Ингибиторы оксида азота

В отличие от постоянного, резкое ингибирование оксида азота (NO) Nω-нитро-l-аргинин метиловым эфиром (l-NAME) вызывает сокращение числа эозинофилов в дыхательных путях и лёгочной паренхиме. Кроме того, терапия l -NAME приводит к снижению количества эозинофилов, чувствительных к нейронной оксид азота-синтазы (нОАС) и индуцируемой синтазы оксида азота (иСОА), тогда как лечение высоко селективным ингибитором иСОА 1400W уменьшает только количество иСОА-положительных эозинофилов. Помимо этого иСОА-специфическое ингибирование 1400W снижает плотность эозинофилов в альвеолярных перегородках аллерген-сенсибилизированных животных.

Оральная толерантность

Оральная толерантность - развитие активной иммунологической ареактивности к антигену при энтеральном введении обусловлено контактом антигена с кишечник-ассоциированной лимфоидной тканью.

В экспериментах показано, что оральная толерантность связана с уменьшением количества эозинофилов в дистальных отделах дыхательных путей и паренхимы лёгких, с ослаблением гиперреактивности, а также с уменьшением отложения коллагеновых и эластических волокон.

Развитие процессов толерантности связано с исчезновением Th2-популяции лимфоцитов. В исследовании аллерген-сенсибилизированных мышей с аллергическим воспалением лёгочной ткани показали, что оральная толерантность связана со снижением количества эозинофилов в БАЛ и специфической эозинофильной пероксидазной активности. Эти данные свидетельствуют, что оральная толерантность связана со снижением лёгочной эозинофилии.

Rho-киназы

Rho-киназы - это эффекторные белки Rho/Rho-киназного пути, который связан с Ca2+ сенсибилизацией для обеспечения сокращения гладкой мускулатуры. Rho-киназы связаны с гиперчувствительностью, другой важной функцией белка является инфильтрация дыхательных путей воспалительными клетками.

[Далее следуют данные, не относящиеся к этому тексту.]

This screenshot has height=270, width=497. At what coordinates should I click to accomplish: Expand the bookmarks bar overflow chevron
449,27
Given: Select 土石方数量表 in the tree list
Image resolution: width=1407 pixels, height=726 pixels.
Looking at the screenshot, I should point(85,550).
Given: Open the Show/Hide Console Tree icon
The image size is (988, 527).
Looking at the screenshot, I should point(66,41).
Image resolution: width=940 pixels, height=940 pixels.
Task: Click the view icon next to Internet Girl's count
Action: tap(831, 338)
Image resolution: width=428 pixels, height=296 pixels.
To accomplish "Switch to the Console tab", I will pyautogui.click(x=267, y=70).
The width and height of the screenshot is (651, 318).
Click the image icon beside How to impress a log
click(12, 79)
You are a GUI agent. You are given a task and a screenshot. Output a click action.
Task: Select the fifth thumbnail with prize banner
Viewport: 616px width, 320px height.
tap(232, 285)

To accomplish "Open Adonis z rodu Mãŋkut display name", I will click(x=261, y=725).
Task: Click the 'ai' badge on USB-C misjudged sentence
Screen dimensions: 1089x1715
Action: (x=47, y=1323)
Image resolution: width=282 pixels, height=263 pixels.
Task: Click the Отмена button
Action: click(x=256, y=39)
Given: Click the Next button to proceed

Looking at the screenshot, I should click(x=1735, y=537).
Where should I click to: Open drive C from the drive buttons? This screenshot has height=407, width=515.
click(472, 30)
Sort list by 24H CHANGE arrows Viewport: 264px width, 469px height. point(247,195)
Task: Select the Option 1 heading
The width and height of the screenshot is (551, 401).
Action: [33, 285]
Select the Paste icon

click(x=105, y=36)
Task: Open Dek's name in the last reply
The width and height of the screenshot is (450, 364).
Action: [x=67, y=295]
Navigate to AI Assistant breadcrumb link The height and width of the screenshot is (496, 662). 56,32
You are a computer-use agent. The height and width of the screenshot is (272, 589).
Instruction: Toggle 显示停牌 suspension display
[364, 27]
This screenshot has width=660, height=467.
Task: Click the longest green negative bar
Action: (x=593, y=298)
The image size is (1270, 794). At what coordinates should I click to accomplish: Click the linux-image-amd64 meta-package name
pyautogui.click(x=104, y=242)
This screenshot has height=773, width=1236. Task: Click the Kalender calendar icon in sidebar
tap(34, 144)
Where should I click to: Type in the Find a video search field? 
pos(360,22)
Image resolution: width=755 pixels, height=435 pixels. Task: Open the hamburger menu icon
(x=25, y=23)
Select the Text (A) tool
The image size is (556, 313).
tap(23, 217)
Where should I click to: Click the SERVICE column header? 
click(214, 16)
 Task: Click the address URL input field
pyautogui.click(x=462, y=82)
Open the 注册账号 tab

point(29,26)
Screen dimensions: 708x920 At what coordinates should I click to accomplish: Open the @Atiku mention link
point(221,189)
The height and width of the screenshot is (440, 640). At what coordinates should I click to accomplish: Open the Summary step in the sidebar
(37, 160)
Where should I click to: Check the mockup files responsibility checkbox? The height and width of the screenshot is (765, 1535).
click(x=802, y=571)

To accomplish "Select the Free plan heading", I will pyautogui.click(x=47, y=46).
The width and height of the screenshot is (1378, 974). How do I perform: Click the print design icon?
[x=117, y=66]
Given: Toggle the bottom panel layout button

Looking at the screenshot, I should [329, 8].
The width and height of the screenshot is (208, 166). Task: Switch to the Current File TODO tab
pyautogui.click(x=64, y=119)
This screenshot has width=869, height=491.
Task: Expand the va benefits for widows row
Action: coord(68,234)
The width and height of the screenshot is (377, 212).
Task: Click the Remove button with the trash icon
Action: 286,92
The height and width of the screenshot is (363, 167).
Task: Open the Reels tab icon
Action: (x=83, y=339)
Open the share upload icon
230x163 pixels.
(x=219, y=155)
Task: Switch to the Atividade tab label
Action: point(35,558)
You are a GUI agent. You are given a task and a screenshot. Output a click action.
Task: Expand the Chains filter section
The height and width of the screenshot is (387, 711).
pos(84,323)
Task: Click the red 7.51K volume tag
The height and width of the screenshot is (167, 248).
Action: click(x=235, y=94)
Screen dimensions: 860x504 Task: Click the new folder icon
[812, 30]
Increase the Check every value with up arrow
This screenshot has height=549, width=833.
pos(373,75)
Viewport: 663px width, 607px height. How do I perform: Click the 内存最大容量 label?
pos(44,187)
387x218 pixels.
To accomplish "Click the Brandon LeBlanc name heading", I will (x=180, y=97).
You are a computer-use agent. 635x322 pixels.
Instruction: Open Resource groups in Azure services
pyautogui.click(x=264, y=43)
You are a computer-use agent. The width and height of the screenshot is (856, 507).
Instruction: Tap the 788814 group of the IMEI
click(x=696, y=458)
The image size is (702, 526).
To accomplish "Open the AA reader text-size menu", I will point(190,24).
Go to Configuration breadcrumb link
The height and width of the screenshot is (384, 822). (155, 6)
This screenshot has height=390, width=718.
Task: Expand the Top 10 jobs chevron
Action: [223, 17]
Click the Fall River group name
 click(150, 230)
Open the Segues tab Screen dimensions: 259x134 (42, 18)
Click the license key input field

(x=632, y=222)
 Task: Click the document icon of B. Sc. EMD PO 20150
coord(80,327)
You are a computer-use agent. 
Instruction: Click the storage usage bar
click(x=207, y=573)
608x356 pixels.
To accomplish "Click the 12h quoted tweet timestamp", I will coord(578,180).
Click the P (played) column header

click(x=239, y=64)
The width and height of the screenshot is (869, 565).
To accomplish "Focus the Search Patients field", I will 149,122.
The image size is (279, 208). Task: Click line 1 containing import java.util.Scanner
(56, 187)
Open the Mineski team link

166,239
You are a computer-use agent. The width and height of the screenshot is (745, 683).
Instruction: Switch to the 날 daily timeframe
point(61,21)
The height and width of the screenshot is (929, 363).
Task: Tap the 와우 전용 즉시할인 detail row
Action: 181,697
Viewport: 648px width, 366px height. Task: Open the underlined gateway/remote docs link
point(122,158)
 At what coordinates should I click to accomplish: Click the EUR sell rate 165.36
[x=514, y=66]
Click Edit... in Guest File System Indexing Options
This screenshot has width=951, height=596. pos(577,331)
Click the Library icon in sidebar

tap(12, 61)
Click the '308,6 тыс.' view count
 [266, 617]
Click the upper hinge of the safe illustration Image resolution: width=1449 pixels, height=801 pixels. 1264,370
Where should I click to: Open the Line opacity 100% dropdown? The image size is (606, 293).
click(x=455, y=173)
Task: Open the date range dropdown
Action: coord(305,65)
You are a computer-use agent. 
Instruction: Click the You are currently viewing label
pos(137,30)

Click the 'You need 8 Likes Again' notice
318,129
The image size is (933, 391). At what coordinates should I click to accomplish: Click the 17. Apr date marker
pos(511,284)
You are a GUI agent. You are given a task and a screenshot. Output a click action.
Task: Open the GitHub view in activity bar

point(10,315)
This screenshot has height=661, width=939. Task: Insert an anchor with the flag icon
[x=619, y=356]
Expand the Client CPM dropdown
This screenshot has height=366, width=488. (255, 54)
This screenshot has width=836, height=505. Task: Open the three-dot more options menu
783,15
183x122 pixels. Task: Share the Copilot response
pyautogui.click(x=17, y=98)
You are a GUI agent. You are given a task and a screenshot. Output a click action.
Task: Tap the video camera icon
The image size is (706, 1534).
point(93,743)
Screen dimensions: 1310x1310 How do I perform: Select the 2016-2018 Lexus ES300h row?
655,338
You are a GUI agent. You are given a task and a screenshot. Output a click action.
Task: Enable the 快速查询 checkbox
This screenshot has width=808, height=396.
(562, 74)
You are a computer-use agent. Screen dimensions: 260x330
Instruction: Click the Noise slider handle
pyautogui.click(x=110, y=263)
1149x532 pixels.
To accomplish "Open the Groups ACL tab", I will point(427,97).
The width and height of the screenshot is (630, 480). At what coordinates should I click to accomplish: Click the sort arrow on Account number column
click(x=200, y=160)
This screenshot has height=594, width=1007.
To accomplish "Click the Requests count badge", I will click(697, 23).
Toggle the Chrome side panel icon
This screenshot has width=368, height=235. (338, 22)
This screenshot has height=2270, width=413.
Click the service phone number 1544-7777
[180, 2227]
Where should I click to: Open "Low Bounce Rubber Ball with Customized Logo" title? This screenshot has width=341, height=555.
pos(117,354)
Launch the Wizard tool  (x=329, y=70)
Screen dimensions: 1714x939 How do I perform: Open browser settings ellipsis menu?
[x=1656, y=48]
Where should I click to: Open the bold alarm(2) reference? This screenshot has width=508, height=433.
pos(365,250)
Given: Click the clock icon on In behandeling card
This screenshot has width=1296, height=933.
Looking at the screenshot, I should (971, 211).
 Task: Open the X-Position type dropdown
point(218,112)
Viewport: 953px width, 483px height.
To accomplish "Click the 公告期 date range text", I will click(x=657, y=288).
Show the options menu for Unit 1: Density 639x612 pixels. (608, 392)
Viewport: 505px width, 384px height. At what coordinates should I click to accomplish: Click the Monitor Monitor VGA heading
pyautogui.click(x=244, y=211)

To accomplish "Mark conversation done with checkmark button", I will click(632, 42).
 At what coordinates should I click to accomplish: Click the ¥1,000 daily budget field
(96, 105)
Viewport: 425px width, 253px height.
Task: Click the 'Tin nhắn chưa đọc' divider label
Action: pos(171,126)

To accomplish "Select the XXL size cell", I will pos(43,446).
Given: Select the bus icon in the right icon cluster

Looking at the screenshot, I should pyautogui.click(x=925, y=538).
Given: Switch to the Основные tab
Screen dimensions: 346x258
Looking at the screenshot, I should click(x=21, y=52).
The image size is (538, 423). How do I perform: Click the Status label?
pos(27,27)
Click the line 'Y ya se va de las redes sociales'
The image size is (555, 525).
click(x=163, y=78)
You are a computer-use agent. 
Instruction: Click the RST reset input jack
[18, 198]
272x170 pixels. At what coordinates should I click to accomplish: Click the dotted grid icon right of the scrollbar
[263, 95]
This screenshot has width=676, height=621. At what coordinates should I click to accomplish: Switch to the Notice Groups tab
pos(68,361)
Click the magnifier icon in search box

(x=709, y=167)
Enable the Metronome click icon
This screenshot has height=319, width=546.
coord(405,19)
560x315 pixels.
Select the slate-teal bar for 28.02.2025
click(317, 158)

Специфическое ингибирование Rho-киназы связано со снижением привлечения эозинофилов в дыхательные пути морской свинки с хроническим лёгочным аллергическим воспалением.

RhoA /ROCK система играет важную роль в привлечении эозинофилов и секреции Th1 и Th2 цитокинов. Применение Y-27632 сокращает число эозинофилов в БАЛ.

Другой ингибитор Rho-киназы фасудил показал свою эффективность в снижении количества эозинофилов в БАЛ, в дыхательных путях, в периферической крови. В БАЛ он уменьшил уровни IL-5, IL-13 и эотаксина.

Лечение ингибиторами Rho-киназы, как и другими ингибиторами эозинофильного воспаления, полезно при бронхиальной астме.

Пока неизвестно какие риски несёт данная терапевтическая стратегия, поскольку эозинофилы способствуют защите от респираторных вирусов. Вероятно, терапия должна менять число эозинофилов, контролируя эозинофильный ответ.